§ **DATA EXCERPTS**:

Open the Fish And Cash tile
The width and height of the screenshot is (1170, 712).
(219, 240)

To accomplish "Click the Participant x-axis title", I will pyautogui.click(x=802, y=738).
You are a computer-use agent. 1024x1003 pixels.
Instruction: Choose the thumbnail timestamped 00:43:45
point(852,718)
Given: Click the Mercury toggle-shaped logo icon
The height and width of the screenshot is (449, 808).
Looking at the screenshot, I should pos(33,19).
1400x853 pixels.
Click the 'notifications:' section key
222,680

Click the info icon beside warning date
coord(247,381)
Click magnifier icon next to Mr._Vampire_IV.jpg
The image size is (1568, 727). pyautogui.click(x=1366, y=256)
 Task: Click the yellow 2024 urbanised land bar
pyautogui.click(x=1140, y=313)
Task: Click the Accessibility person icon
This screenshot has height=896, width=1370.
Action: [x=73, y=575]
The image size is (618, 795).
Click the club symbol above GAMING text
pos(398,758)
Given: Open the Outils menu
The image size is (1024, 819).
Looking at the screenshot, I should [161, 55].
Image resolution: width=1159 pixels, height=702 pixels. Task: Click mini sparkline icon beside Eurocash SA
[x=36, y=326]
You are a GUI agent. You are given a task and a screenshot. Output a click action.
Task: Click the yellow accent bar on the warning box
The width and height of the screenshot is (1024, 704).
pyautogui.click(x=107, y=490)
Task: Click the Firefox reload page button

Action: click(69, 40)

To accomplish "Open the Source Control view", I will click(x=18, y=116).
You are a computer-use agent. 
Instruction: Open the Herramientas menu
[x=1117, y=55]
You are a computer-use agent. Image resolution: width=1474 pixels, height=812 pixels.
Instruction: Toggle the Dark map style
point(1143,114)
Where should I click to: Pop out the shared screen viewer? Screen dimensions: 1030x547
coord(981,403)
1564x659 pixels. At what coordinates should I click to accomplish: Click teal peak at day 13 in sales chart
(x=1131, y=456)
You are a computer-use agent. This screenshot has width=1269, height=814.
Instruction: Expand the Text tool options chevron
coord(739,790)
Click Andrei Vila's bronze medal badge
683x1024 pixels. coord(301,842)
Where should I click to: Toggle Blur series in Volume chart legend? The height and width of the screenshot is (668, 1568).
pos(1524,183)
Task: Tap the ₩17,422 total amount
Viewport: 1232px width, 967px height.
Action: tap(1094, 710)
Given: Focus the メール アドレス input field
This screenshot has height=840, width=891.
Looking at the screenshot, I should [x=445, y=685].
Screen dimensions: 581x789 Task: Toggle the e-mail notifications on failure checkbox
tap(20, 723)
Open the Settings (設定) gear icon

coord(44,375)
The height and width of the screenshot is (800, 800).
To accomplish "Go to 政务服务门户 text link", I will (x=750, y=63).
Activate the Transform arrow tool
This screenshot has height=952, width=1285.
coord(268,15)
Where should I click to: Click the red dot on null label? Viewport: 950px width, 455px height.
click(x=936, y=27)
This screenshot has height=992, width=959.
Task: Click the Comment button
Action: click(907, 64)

§ **WHAT THIS TASK INVOLVES**:
Count the lines in the material above that contain the string "notifications". Give only the number.

§ **ANSWER TO THIS PROBLEM**:
2